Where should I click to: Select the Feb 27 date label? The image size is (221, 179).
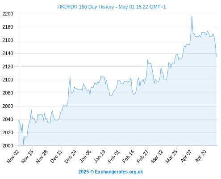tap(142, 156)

-- -- --

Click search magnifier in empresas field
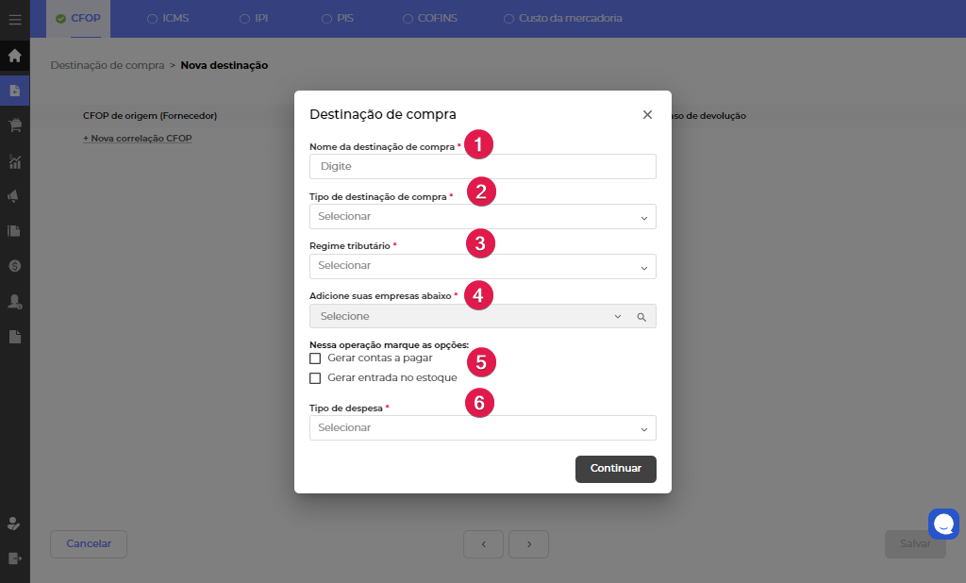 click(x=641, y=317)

-- -- --

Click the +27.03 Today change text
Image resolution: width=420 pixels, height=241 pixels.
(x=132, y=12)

-- -- --

- Что сделать
Перепечатайте без изменений строки, начиная со строки, где есть «Click the +27.03 Today change text», и заканчивая строкой с «(x=132, y=12)» включительно.

- Полный ответ
Click the +27.03 Today change text
Image resolution: width=420 pixels, height=241 pixels.
(x=132, y=12)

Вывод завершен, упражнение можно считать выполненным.